**TASK DETAILS:** The response must be a precise copy of the records that follow.

**DATA SECTION:**
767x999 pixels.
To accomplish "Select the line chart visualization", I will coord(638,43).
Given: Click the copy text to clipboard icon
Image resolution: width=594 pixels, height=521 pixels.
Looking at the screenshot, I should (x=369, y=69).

**TASK ANSWER:**
767x999 pixels.
To accomplish "Select the line chart visualization", I will coord(638,43).
Given: Click the copy text to clipboard icon
Image resolution: width=594 pixels, height=521 pixels.
Looking at the screenshot, I should (x=369, y=69).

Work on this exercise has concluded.